Speech by SEC Chairman:
Common Sense Investing in the 21st Century Marketplace

by Chairman Arthur Levitt

U.S. Securities & Exchange Commission

at the Los Angeles Times 3rd Annual Investment Strategies Conference,
Los Angeles, California

May 23, 1999

Thank you very much. It’s a pleasure to be here today with all of you. This is a remarkable time to be an investor. Any way you measure it, our markets have been enjoying record-setting growth. We’ve seen new highs, record volumes and a greater number of new investors than ever before in our country’s history.

Amidst this growth, technology continues to revolutionize how people invest, how brokers do business and how markets function. Because of new technologies and years of nothing but "up" markets, we are living in a time when the stock market is more a part of the American consciousness than ever before. Today’s gathering is a pretty compelling example.

Turn on the T.V. and you’ll get a constant ticker of stock prices. Surf the Web and you’ll find over 10,000 web sites dedicated to investing. The other day, I was driving behind a bus that advertised a financial web site. I remember when buses used to advertise the local newspaper.
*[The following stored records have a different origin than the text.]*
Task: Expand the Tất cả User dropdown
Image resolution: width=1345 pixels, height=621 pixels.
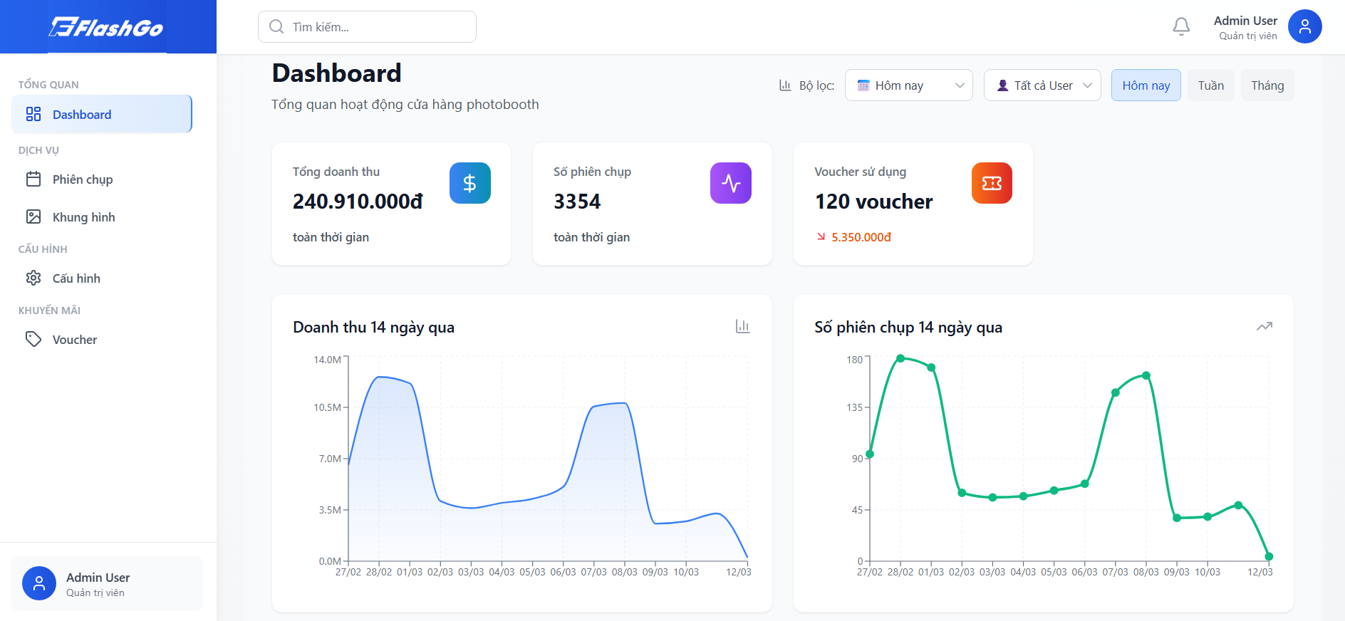Action: [1042, 85]
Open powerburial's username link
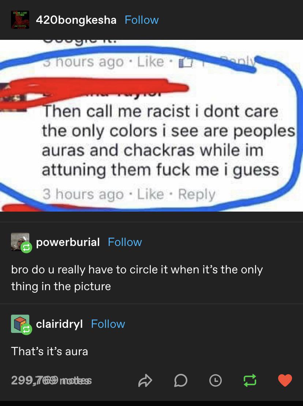The width and height of the screenshot is (303, 406). click(x=68, y=242)
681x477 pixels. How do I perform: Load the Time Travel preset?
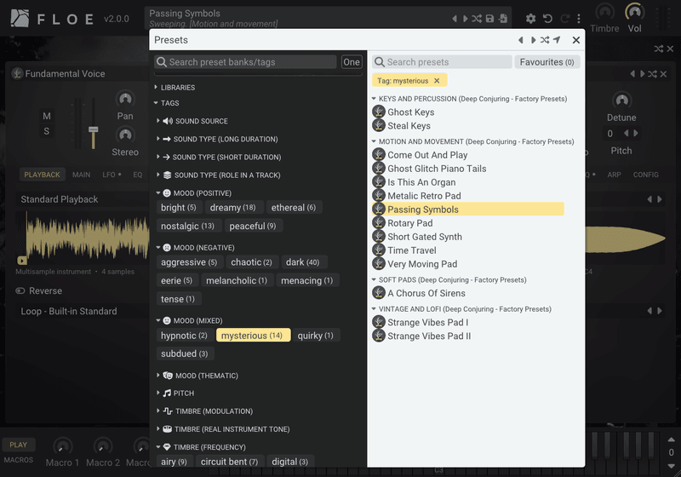click(x=412, y=250)
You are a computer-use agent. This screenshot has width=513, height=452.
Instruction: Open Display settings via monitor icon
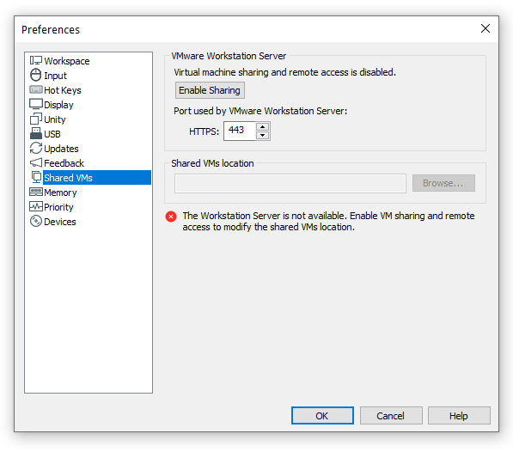click(36, 104)
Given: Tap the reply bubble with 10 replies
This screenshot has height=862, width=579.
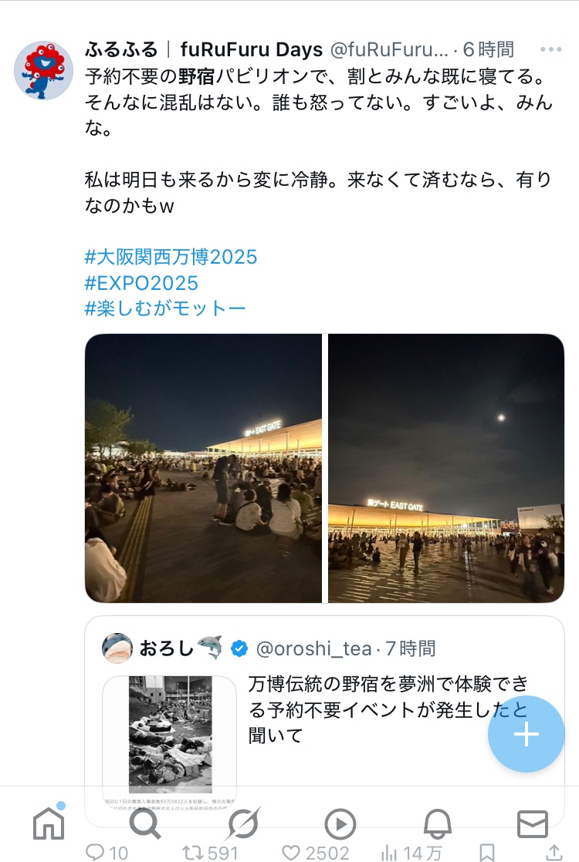Looking at the screenshot, I should (x=107, y=853).
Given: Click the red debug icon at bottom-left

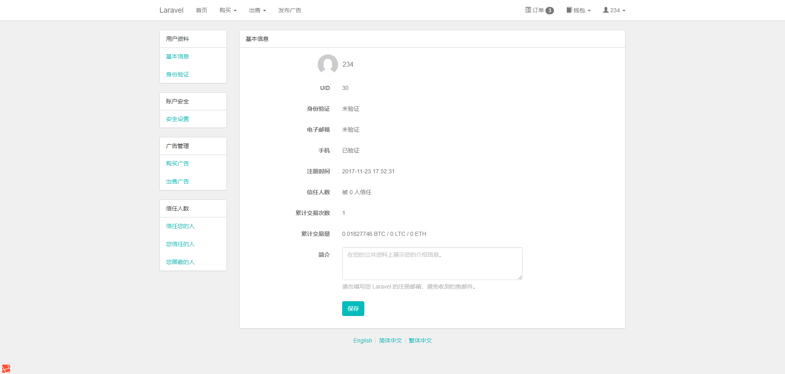Looking at the screenshot, I should pyautogui.click(x=6, y=368).
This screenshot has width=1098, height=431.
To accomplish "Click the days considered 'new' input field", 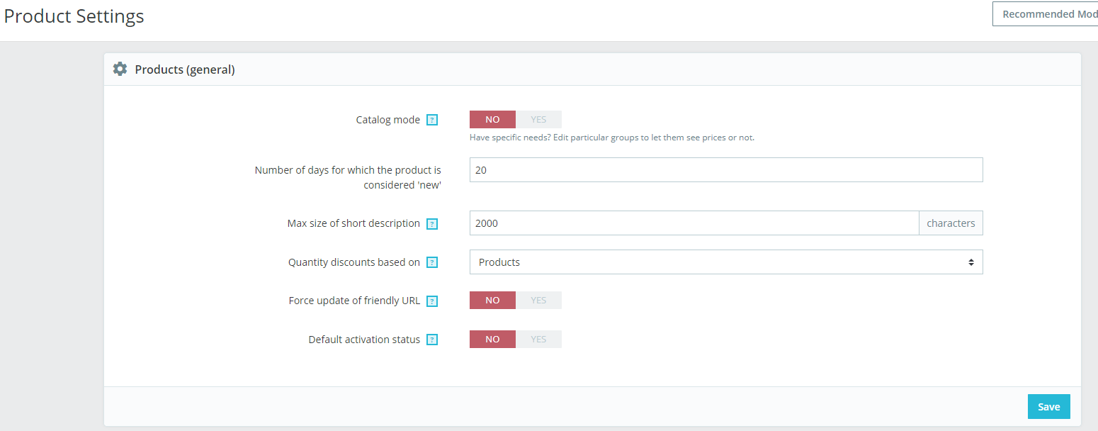I will point(726,170).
More and more people are tapping into web sites to get stock quotes, historical price and volume information, company press releases, quarterly and annual reports, earnings reports, analyst reports and a host of other financial data. Never before in the history of our markets has so much information been available so readily to so many people.

The breadth and pace of change prompted by the Internet are almost bewildering. But, we shouldn’t get manic about the mania. The massive movement into our stock markets has provided new opportunities. But it has also increased the risks. There’s a lot of euphoria among investors. Some of today’s optimism is justified -- but some is not.
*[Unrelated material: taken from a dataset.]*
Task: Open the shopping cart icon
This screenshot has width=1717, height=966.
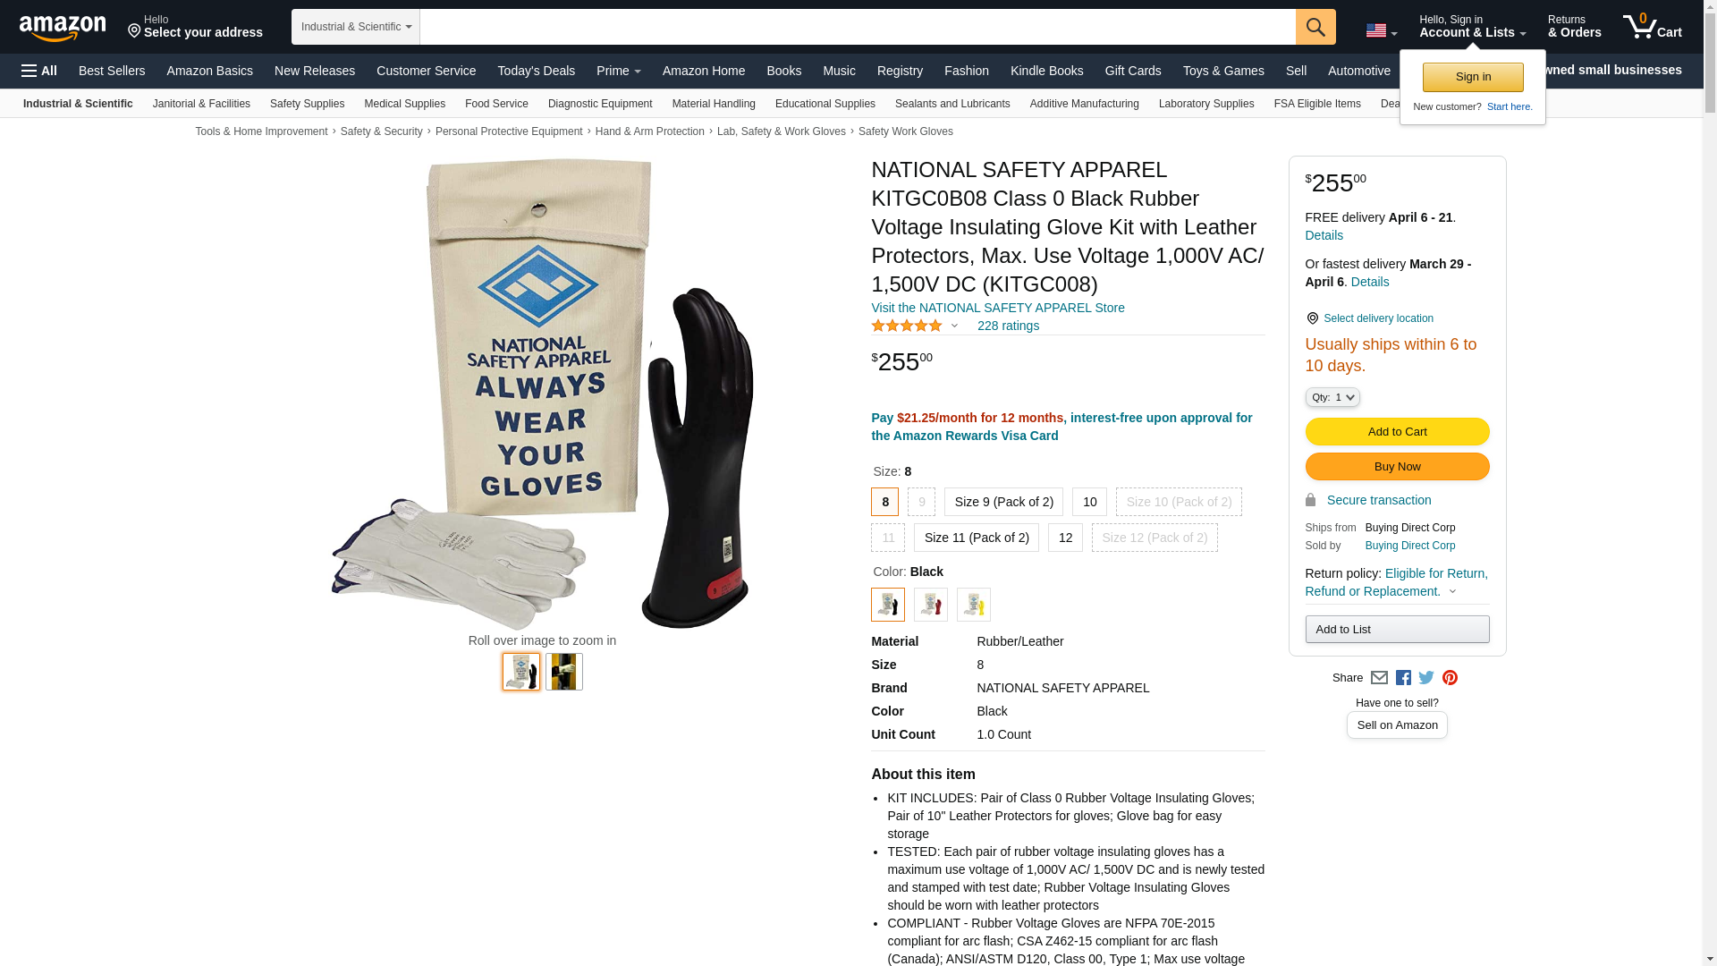Action: coord(1652,27)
As cliché as it may be, fundamentals still apply. The ease and speed of the Internet have made trading -- not investing, but trading -- easier than ever before. Yet, in no way does it absolve investors of their basic responsibilities to invest in a way that is consistent with their goals and risk level.
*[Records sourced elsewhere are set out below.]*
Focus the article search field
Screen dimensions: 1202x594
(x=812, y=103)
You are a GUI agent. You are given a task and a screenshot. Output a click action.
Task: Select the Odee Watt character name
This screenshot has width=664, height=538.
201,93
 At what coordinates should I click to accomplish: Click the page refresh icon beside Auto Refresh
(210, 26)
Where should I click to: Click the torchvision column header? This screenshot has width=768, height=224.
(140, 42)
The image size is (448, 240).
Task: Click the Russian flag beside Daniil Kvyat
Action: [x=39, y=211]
Today, I want to focus on three things: First, at the SEC, we have noticed some common misconceptions that investors have about on-line trading. I want to review those with you. Second, whether you invest on-line or through a traditional brokerage, today’s technology provides unprecedented access to information that every investor should be taking advantage of. I’m going to talk about where you can get the information you need to help make informed investing decisions. And, third, I want to discuss how you can spot some of the obvious danger signs of fraud whether they are perpetrated in-person, over the phone or on the Internet.

Let’s start with on-line trading. How many people by a show of hands invest over the Internet? As recently as 1994, not one person traded over the Internet. In the next few years, the number of on-line brokerage accounts will roughly equal the metropolitan populations of Seattle, San Francisco, Boston, Dallas, Denver, Miami, Atlanta and Chicago, combined.

It is absolutely crucial that every on-line investor realize that the opportunity to make trading decisions comes with the responsibility to take the time to understand the implications of those decisions. We have noticed four common misconceptions that investors have about on-line trading.

The first is that although the Internet makes it seem as if you have a direct connection to the securities markets, you don’t. When you push that enter key, your order is sent to your broker, who then sends it to a market to be executed. This process is usually seamless and electronic; it is not, however, guaranteed. Lines may clog; systems may break; orders may back-up.

Even when automated systems can handle a lot of investors who want to buy or sell the same stock at the same time, a line often forms. Price quotes are only for a limited number of shares; some investors may not receive the currently quoted price. And, as you would expect, the price of that stock will then go up if there are more buyers and down if there are more sellers. By the time you get to the front of the line, the price of the stock could be very different.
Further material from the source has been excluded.